Provided records →
+ + + + + + +
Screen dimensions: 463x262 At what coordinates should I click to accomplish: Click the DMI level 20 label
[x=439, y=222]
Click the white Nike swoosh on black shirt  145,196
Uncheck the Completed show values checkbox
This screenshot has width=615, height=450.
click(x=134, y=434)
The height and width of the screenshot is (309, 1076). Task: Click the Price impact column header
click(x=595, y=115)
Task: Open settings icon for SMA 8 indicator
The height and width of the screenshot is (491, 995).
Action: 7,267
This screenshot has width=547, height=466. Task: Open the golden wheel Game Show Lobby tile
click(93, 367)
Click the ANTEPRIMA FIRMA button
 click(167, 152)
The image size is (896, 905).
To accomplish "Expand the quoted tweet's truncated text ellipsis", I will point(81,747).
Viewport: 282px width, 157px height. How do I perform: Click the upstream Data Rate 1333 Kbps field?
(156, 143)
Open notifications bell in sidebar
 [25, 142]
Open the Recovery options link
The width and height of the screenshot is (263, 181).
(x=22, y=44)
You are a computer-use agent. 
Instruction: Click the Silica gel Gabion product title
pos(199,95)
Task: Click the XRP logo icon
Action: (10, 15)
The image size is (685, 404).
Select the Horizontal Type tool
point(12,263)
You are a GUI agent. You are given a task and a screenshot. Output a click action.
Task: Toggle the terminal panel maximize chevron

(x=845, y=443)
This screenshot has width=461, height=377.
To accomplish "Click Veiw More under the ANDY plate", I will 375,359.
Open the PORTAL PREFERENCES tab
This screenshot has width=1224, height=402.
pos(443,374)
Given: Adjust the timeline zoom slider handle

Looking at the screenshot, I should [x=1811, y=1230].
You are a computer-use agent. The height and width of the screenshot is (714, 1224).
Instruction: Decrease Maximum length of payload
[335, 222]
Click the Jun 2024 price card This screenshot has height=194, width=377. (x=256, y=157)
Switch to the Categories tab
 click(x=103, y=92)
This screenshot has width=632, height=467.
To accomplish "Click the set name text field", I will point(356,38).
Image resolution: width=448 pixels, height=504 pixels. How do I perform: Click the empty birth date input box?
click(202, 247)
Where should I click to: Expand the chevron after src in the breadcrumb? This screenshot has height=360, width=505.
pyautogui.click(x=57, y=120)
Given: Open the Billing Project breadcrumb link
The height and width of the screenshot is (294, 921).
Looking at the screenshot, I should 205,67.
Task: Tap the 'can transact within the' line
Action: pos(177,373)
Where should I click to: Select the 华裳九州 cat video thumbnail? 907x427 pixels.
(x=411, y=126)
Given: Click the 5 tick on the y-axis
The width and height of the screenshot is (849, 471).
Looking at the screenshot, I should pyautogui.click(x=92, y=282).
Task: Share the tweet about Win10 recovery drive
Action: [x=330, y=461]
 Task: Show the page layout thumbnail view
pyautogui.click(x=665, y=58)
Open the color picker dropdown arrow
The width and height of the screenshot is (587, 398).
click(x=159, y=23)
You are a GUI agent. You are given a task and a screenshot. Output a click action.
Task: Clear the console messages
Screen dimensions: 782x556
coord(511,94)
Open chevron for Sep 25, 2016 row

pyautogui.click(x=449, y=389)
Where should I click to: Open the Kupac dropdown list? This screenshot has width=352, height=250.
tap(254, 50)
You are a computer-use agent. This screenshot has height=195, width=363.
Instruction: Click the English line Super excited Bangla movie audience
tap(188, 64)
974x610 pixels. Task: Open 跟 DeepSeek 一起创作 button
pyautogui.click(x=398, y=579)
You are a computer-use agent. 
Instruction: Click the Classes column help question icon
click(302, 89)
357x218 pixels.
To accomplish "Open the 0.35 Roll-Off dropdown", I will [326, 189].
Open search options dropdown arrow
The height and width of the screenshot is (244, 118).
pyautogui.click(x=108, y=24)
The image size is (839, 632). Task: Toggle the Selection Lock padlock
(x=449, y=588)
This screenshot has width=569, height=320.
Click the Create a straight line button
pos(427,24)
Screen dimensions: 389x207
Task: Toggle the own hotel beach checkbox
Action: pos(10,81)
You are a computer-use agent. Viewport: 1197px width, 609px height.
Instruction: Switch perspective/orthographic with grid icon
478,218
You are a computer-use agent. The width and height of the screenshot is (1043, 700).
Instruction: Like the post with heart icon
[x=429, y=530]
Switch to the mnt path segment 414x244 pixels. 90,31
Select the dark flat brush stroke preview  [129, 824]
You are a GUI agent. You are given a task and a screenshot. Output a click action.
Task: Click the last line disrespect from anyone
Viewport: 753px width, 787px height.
+ + + + + + +
Directions → From the first line to the last, transcribe the data exactly.

Task solution →
Screen dimensions: 463x262 At what coordinates should I click to accomplish: Click the DMI level 20 label
[x=439, y=222]
Click the white Nike swoosh on black shirt  145,196
Uncheck the Completed show values checkbox
This screenshot has width=615, height=450.
click(x=134, y=434)
The height and width of the screenshot is (309, 1076). Task: Click the Price impact column header
click(x=595, y=115)
Task: Open settings icon for SMA 8 indicator
The height and width of the screenshot is (491, 995).
Action: 7,267
This screenshot has width=547, height=466. Task: Open the golden wheel Game Show Lobby tile
click(93, 367)
Click the ANTEPRIMA FIRMA button
 click(167, 152)
The image size is (896, 905).
To accomplish "Expand the quoted tweet's truncated text ellipsis", I will point(81,747).
Viewport: 282px width, 157px height. How do I perform: Click the upstream Data Rate 1333 Kbps field?
(156, 143)
Open notifications bell in sidebar
 [25, 142]
Open the Recovery options link
The width and height of the screenshot is (263, 181).
(x=22, y=44)
You are a computer-use agent. 
Instruction: Click the Silica gel Gabion product title
pos(199,95)
Task: Click the XRP logo icon
Action: (10, 15)
The image size is (685, 404).
Select the Horizontal Type tool
point(12,263)
You are a GUI agent. You are given a task and a screenshot. Output a click action.
Task: Toggle the terminal panel maximize chevron

(x=845, y=443)
This screenshot has width=461, height=377.
To accomplish "Click Veiw More under the ANDY plate", I will 375,359.
Open the PORTAL PREFERENCES tab
This screenshot has width=1224, height=402.
pos(443,374)
Given: Adjust the timeline zoom slider handle

Looking at the screenshot, I should [x=1811, y=1230].
You are a computer-use agent. The height and width of the screenshot is (714, 1224).
Instruction: Decrease Maximum length of payload
[335, 222]
Click the Jun 2024 price card This screenshot has height=194, width=377. (x=256, y=157)
Switch to the Categories tab
 click(x=103, y=92)
This screenshot has width=632, height=467.
To accomplish "Click the set name text field", I will point(356,38).
Image resolution: width=448 pixels, height=504 pixels. How do I perform: Click the empty birth date input box?
click(202, 247)
Where should I click to: Expand the chevron after src in the breadcrumb? This screenshot has height=360, width=505.
pyautogui.click(x=57, y=120)
Given: Open the Billing Project breadcrumb link
The height and width of the screenshot is (294, 921).
Looking at the screenshot, I should 205,67.
Task: Tap the 'can transact within the' line
Action: pos(177,373)
Where should I click to: Select the 华裳九州 cat video thumbnail? 907x427 pixels.
(x=411, y=126)
Given: Click the 5 tick on the y-axis
The width and height of the screenshot is (849, 471).
Looking at the screenshot, I should pyautogui.click(x=92, y=282).
Task: Share the tweet about Win10 recovery drive
Action: [x=330, y=461]
 Task: Show the page layout thumbnail view
pyautogui.click(x=665, y=58)
Open the color picker dropdown arrow
The width and height of the screenshot is (587, 398).
click(x=159, y=23)
You are a GUI agent. You are given a task and a screenshot. Output a click action.
Task: Clear the console messages
Screen dimensions: 782x556
coord(511,94)
Open chevron for Sep 25, 2016 row

pyautogui.click(x=449, y=389)
Where should I click to: Open the Kupac dropdown list? This screenshot has width=352, height=250.
tap(254, 50)
You are a computer-use agent. This screenshot has height=195, width=363.
Instruction: Click the English line Super excited Bangla movie audience
tap(188, 64)
974x610 pixels. Task: Open 跟 DeepSeek 一起创作 button
pyautogui.click(x=398, y=579)
You are a computer-use agent. 
Instruction: Click the Classes column help question icon
click(302, 89)
357x218 pixels.
To accomplish "Open the 0.35 Roll-Off dropdown", I will [326, 189].
Open search options dropdown arrow
The height and width of the screenshot is (244, 118).
pyautogui.click(x=108, y=24)
The image size is (839, 632). Task: Toggle the Selection Lock padlock
(x=449, y=588)
This screenshot has width=569, height=320.
Click the Create a straight line button
pos(427,24)
Screen dimensions: 389x207
Task: Toggle the own hotel beach checkbox
Action: pos(10,81)
You are a computer-use agent. Viewport: 1197px width, 609px height.
Instruction: Switch perspective/orthographic with grid icon
478,218
You are a computer-use agent. The width and height of the screenshot is (1043, 700).
Instruction: Like the post with heart icon
[x=429, y=530]
Switch to the mnt path segment 414x244 pixels. 90,31
Select the dark flat brush stroke preview  [129, 824]
You are a GUI agent. You are given a task and a screenshot. Output a click action.
Task: Click the last line disrespect from anyone
Viewport: 753px width, 787px height.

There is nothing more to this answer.